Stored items
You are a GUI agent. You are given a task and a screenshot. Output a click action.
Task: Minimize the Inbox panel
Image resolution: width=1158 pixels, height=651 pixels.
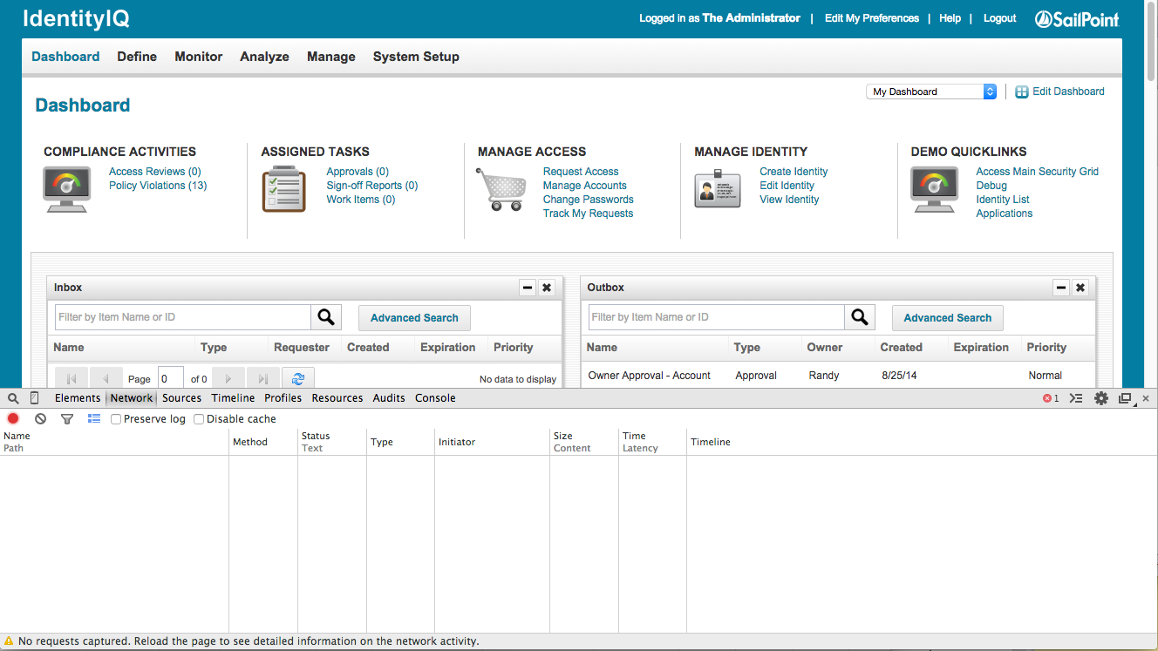click(527, 288)
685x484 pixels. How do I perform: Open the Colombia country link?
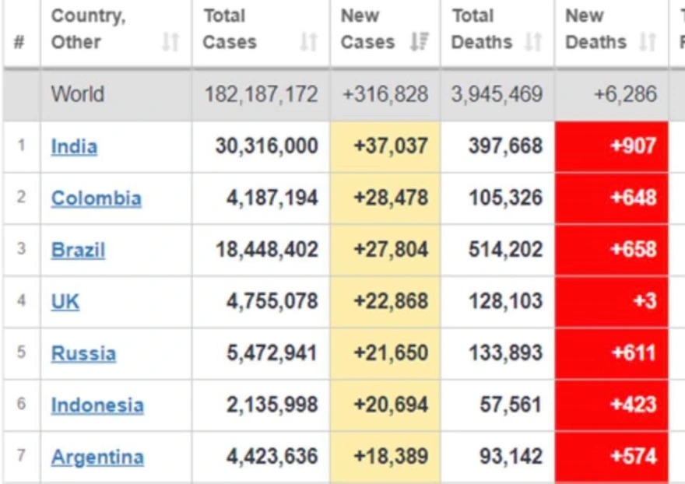click(x=96, y=198)
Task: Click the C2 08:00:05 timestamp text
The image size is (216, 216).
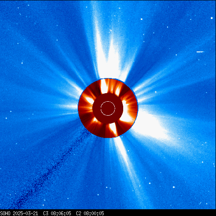Action: pyautogui.click(x=90, y=213)
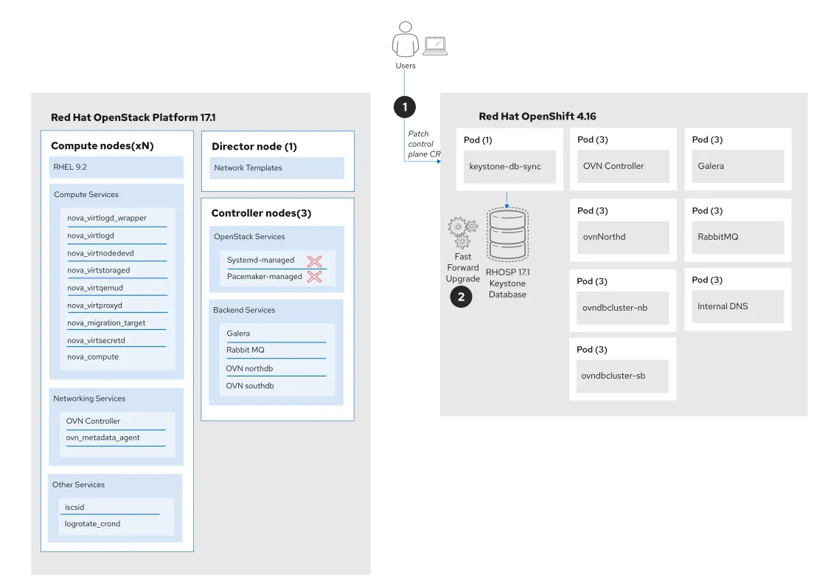Select the ovndbcluster-sb pod box
This screenshot has height=586, width=828.
coord(622,376)
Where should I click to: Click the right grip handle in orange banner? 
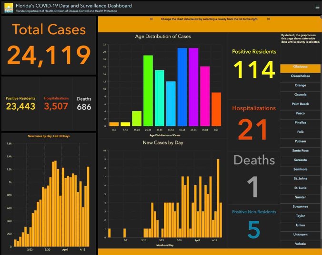[268, 19]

| Requirement |
For this exercise, return the records above in full and exactly, omitting the images.

| Reply |
You are a GUI agent. You are given a task and a screenshot. Output a click action.
Task: Minimize the Inbox panel
Image resolution: width=1158 pixels, height=651 pixels.
click(527, 288)
685x484 pixels. How do I perform: Open the Colombia country link?
click(x=96, y=198)
Task: Click the C2 08:00:05 timestamp text
The image size is (216, 216).
Action: pyautogui.click(x=90, y=213)
Select the ovndbcluster-sb pod box
This screenshot has height=586, width=828.
coord(622,376)
Where should I click to: Click the right grip handle in orange banner? 
[268, 19]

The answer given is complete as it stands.